What you have to do: In the records below, find the lines that include the string "badge" and report how many there are, nothing else.

═══ Raw data

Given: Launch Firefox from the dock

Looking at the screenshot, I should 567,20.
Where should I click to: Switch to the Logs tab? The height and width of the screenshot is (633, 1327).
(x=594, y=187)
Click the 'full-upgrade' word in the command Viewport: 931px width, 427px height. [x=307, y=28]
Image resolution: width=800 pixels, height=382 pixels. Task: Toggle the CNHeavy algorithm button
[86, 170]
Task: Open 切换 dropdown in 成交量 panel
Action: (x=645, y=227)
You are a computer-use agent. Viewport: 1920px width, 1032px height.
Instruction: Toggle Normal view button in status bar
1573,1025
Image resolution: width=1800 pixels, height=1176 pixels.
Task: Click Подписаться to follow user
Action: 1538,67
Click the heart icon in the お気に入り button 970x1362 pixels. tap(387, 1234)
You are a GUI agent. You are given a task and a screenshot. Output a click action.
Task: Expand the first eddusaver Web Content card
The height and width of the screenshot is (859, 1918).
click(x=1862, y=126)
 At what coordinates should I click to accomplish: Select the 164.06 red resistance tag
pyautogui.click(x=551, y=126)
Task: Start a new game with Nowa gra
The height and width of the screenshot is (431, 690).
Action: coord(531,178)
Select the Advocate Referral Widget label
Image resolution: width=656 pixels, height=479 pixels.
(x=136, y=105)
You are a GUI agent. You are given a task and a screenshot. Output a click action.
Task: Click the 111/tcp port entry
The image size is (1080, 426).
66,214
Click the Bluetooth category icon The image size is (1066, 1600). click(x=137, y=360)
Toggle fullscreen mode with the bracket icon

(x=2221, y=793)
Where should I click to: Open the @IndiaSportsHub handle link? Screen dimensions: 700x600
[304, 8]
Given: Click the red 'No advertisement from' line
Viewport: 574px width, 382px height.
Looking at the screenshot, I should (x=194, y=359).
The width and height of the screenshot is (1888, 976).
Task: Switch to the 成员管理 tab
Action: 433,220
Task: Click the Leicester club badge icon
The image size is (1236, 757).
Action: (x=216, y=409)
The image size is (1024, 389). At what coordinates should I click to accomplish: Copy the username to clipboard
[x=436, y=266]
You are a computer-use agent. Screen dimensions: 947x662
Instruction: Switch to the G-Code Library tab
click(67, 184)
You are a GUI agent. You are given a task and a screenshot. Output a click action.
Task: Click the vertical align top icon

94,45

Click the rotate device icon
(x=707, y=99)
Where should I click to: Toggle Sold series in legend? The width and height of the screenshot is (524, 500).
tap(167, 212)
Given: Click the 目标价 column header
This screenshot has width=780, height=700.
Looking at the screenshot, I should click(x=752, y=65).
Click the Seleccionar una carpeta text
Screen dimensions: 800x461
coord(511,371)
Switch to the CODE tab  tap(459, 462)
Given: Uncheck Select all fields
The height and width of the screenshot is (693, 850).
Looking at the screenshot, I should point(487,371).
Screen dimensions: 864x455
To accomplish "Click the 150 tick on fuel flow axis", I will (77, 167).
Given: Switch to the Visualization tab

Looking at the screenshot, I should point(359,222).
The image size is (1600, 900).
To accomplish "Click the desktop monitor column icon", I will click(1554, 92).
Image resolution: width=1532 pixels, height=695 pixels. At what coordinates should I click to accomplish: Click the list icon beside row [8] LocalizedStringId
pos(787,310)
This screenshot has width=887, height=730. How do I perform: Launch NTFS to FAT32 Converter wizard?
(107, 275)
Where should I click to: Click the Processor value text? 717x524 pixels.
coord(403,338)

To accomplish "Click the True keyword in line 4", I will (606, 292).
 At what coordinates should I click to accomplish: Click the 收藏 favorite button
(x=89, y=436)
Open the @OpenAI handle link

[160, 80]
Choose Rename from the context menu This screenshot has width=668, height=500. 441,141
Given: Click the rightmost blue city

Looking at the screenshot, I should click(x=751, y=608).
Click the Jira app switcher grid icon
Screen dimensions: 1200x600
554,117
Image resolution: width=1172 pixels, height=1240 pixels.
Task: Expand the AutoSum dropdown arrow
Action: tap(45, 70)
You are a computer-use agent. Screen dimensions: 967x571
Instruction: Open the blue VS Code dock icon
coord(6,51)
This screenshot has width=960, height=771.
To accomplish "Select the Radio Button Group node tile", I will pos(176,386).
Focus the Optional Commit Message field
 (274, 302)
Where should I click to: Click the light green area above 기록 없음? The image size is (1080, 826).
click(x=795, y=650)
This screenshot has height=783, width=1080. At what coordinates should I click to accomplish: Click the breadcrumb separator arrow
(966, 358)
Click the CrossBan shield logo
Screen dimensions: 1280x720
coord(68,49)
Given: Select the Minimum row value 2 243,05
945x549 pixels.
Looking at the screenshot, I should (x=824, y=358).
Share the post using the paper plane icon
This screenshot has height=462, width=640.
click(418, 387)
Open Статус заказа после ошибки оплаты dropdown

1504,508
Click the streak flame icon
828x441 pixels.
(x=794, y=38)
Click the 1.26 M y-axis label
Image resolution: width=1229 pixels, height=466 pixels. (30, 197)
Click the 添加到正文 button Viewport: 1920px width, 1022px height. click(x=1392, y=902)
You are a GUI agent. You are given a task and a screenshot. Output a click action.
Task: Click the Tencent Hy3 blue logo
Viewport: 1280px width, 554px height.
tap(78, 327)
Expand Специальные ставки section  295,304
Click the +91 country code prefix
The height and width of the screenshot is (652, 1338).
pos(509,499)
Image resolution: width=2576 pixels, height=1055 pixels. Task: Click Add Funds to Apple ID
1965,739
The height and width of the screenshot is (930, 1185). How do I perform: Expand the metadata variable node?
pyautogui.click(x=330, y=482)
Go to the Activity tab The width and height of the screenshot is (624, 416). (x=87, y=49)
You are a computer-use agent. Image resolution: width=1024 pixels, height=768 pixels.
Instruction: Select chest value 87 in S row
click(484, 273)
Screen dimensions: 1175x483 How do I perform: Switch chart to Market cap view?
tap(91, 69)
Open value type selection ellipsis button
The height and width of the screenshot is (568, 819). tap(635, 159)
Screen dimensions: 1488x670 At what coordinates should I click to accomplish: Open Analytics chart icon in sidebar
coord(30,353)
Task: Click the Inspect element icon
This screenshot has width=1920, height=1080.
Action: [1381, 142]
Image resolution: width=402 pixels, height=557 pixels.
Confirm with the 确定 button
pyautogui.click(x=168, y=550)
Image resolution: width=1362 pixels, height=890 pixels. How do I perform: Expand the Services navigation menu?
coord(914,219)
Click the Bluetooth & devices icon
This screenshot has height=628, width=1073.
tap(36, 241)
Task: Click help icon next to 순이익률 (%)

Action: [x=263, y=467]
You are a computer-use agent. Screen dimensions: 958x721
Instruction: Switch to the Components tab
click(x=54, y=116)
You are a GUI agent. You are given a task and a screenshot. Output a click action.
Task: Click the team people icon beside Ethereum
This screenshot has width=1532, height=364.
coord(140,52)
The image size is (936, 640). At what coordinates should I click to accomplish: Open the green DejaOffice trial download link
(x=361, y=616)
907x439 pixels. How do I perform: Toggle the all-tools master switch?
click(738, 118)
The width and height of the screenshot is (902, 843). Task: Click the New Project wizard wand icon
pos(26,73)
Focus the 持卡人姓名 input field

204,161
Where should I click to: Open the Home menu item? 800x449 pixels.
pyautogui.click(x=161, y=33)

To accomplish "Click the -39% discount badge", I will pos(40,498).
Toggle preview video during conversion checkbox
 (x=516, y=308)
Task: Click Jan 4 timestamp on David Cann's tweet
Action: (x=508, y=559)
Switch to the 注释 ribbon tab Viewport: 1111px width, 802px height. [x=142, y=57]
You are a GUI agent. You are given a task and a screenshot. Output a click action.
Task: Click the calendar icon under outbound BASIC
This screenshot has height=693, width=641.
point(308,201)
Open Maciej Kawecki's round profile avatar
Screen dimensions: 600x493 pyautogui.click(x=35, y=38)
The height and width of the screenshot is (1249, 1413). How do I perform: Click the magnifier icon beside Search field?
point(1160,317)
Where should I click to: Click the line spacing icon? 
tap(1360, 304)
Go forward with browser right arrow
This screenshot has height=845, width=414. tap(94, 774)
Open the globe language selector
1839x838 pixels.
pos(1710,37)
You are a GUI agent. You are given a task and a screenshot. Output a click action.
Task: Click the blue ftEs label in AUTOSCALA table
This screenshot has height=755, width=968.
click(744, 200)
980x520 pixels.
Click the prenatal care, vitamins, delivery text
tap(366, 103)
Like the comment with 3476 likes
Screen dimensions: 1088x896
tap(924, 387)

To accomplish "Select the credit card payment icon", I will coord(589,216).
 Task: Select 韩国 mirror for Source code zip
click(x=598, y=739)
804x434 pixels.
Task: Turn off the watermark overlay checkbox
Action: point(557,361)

══════

Answer to the problem: 2